>> Begin TASK DATA

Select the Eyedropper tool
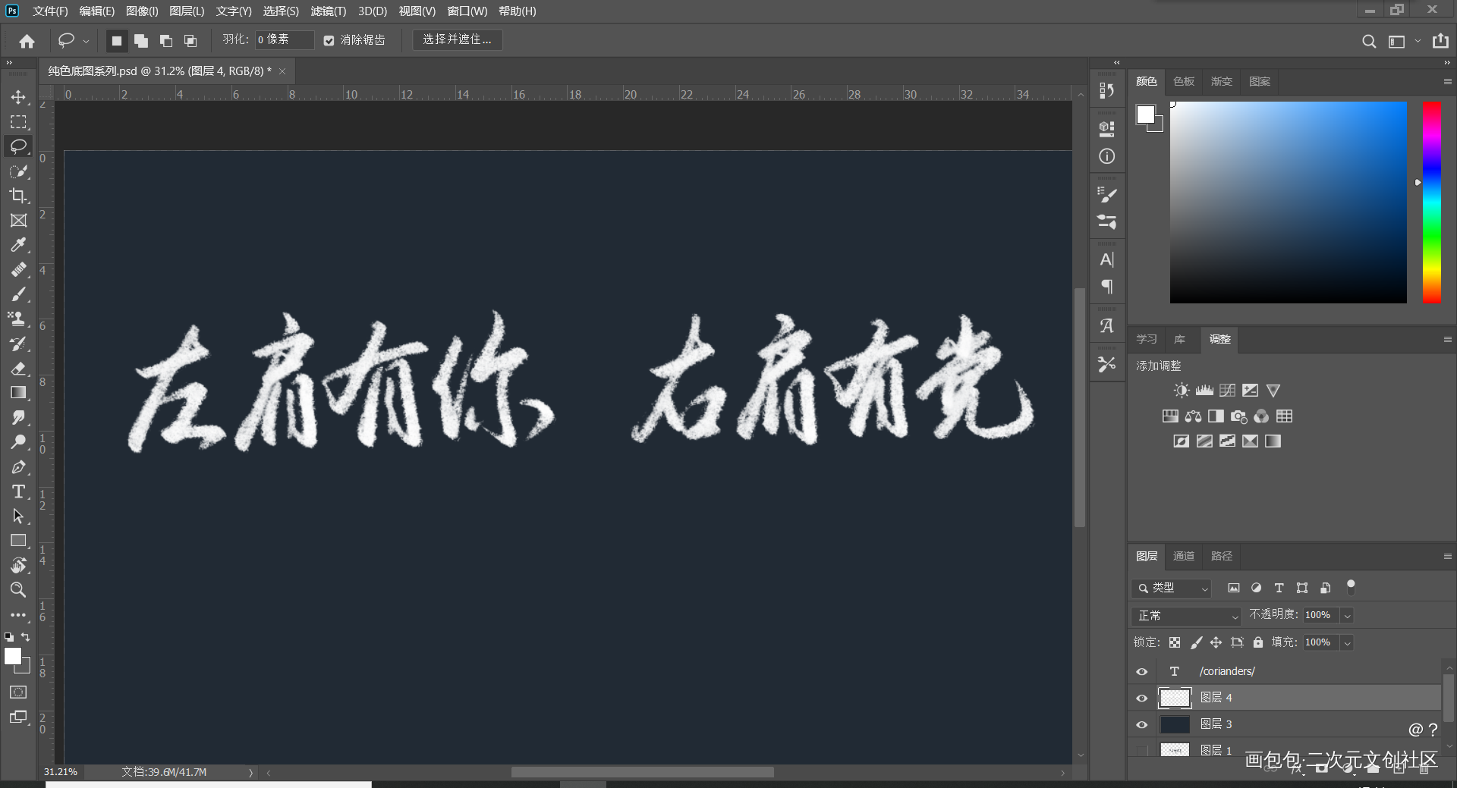The image size is (1457, 788). [x=18, y=245]
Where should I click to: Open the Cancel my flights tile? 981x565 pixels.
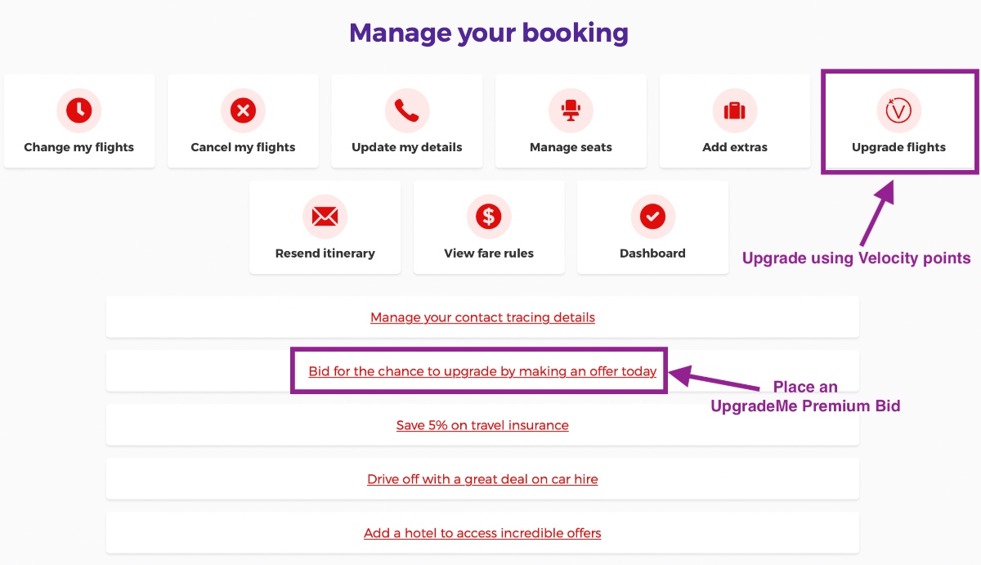243,121
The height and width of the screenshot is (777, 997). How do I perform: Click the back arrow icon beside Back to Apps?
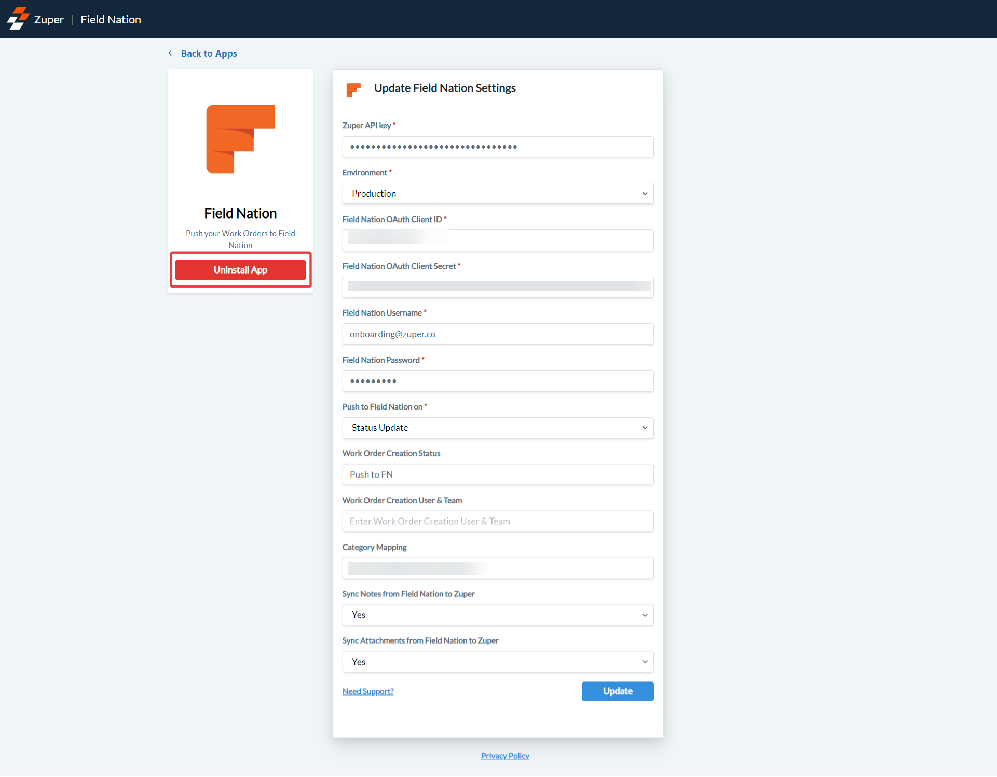coord(171,53)

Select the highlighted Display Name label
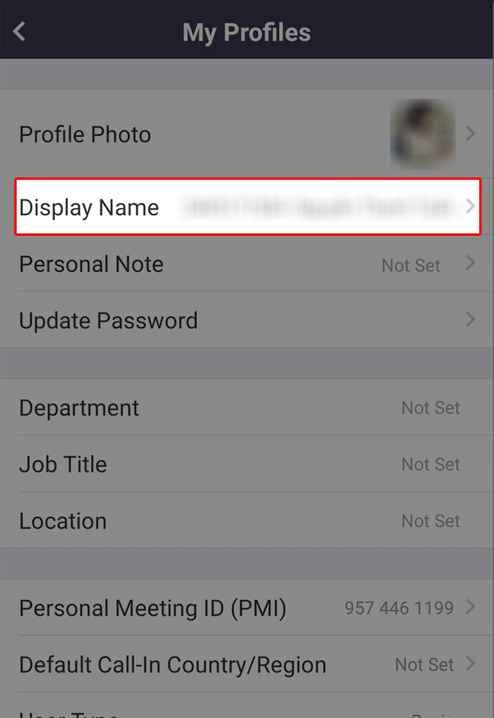click(x=89, y=207)
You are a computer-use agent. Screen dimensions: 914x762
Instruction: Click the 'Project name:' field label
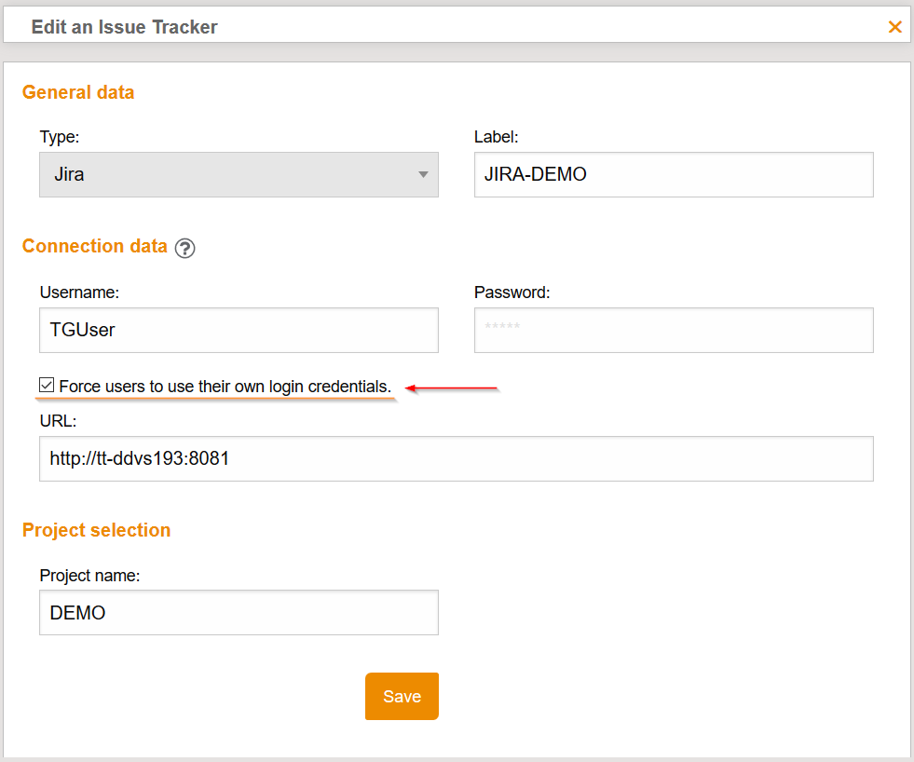pos(89,576)
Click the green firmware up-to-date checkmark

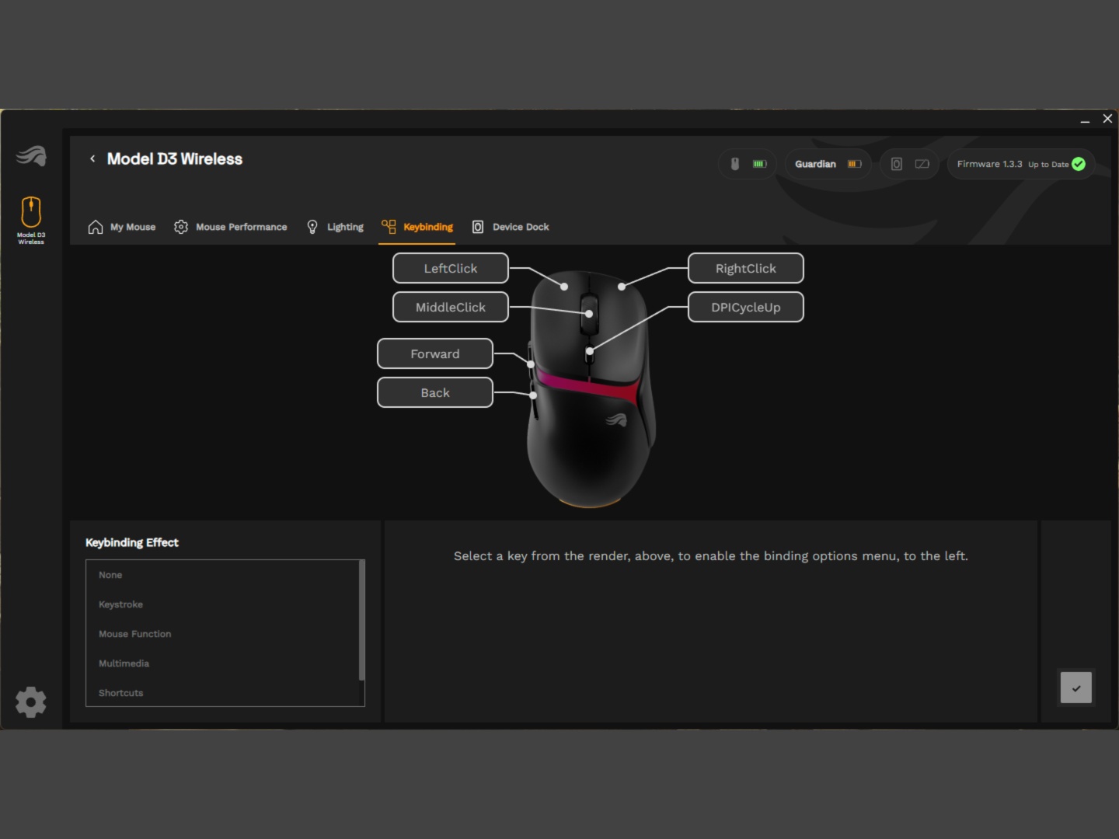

>> End TASK DATA

EXERCISE DIRECTIONS ▸
Return every one of the entries above word for word, leaving out the pictures.

ANSWER FOR THIS EXERCISE ▸
Select the Eyedropper tool
The image size is (1457, 788). [x=18, y=245]
Where should I click to: Open the Cancel my flights tile? 981x565 pixels.
243,121
The height and width of the screenshot is (777, 997). How do I perform: Click the back arrow icon beside Back to Apps?
coord(171,53)

Select the highlighted Display Name label
click(x=89, y=207)
You are a computer-use agent. Screen dimensions: 914x762
Instruction: Click the 'Project name:' field label
pos(89,576)
Click the green firmware up-to-date checkmark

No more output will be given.